Could you transcribe every entry below exactly, leaving out the pictures?

• [INPUT DATA]
<<<<
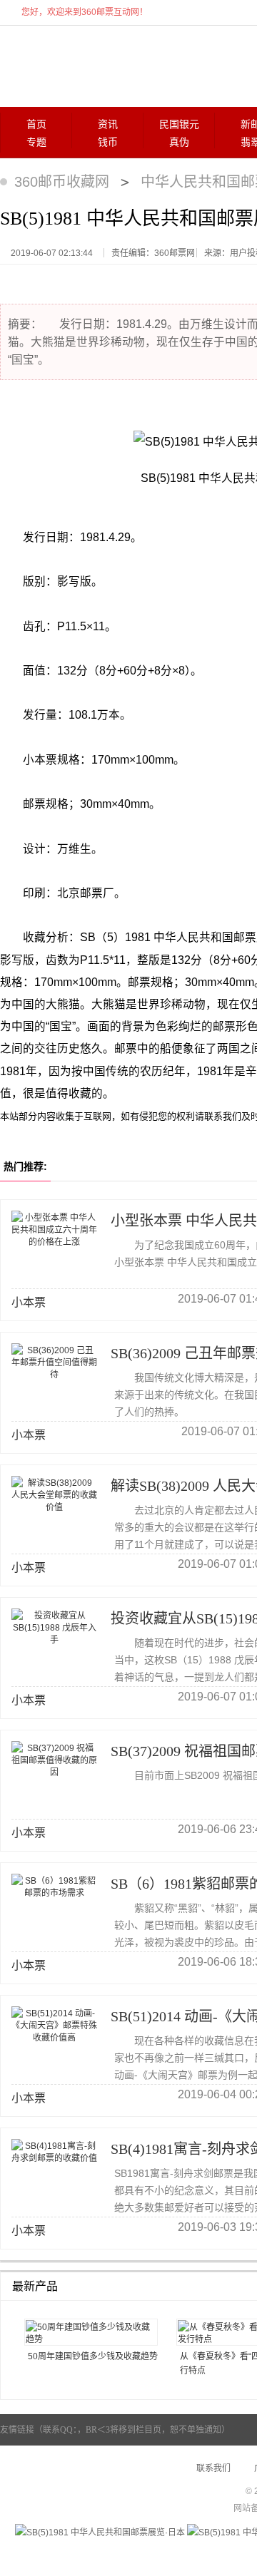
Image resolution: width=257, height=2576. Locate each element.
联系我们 (213, 2468)
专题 (36, 142)
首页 (36, 124)
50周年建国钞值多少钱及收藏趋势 (93, 2356)
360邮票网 (70, 65)
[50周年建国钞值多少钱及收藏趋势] (91, 2332)
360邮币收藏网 (61, 182)
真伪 (179, 142)
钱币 (108, 142)
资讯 (108, 124)
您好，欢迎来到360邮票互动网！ (84, 12)
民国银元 (179, 124)
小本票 (28, 1302)
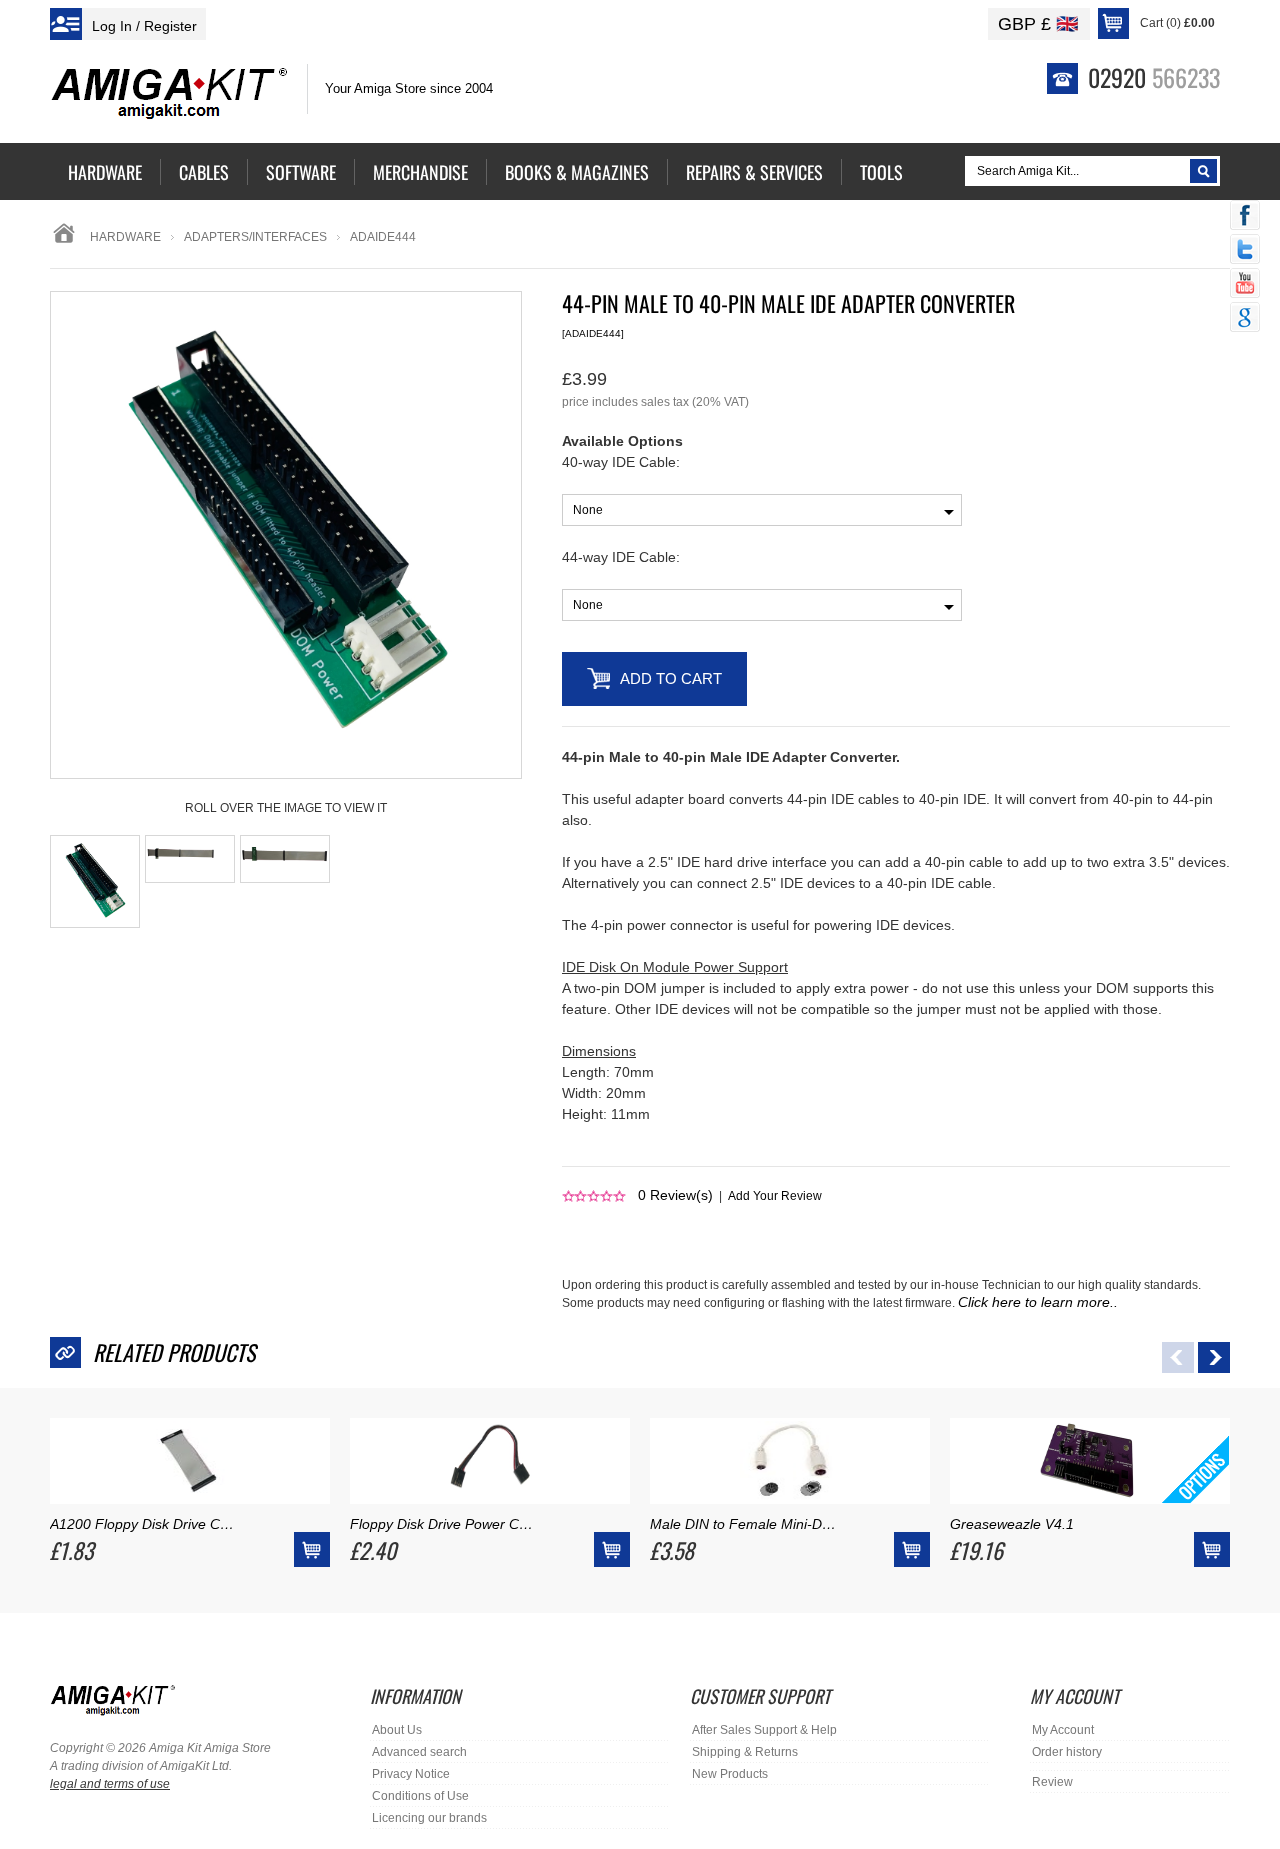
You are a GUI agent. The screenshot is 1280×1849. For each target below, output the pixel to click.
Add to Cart (671, 678)
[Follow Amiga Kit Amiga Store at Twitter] (1245, 251)
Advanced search (419, 1752)
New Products (730, 1774)
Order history (1067, 1752)
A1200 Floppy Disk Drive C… (142, 1524)
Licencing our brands (429, 1818)
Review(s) (675, 1195)
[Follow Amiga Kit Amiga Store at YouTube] (1245, 285)
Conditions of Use (420, 1796)
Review (1052, 1782)
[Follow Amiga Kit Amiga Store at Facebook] (1245, 217)
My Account (1063, 1730)
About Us (397, 1730)
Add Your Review (775, 1196)
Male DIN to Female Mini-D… (743, 1524)
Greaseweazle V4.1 (1012, 1524)
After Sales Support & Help (764, 1730)
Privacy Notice (411, 1774)
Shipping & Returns (745, 1752)
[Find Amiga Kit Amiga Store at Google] (1245, 319)
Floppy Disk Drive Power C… (441, 1524)
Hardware (125, 237)
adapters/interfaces (255, 237)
>>>>
• [ANSWER FOR THE TASK]
Image resolution: width=257, height=2576. Locate each element.
联系我们 (213, 2468)
专题 (36, 142)
首页 (36, 124)
50周年建国钞值多少钱及收藏趋势 (93, 2356)
360邮票网 (70, 65)
[50周年建国钞值多少钱及收藏趋势] (91, 2332)
360邮币收藏网 (61, 182)
真伪 (179, 142)
钱币 (108, 142)
资讯 (108, 124)
您好，欢迎来到360邮票互动网！ (84, 12)
民国银元 (179, 124)
小本票 (28, 1302)
You are a GUI agent. The screenshot is 1280×1849. For each target below, output the pixel to click.
Add to Cart (671, 678)
[Follow Amiga Kit Amiga Store at Twitter] (1245, 251)
Advanced search (419, 1752)
New Products (730, 1774)
Order history (1067, 1752)
A1200 Floppy Disk Drive C… (142, 1524)
Licencing our brands (429, 1818)
Review(s) (675, 1195)
[Follow Amiga Kit Amiga Store at YouTube] (1245, 285)
Conditions of Use (420, 1796)
Review (1052, 1782)
[Follow Amiga Kit Amiga Store at Facebook] (1245, 217)
My Account (1063, 1730)
About Us (397, 1730)
Add Your Review (775, 1196)
Male DIN to Female Mini-D… (743, 1524)
Greaseweazle V4.1 (1012, 1524)
After Sales Support & Help (764, 1730)
Privacy Notice (411, 1774)
Shipping & Returns (745, 1752)
[Find Amiga Kit Amiga Store at Google] (1245, 319)
Floppy Disk Drive Power C… (441, 1524)
Hardware (125, 237)
adapters/interfaces (255, 237)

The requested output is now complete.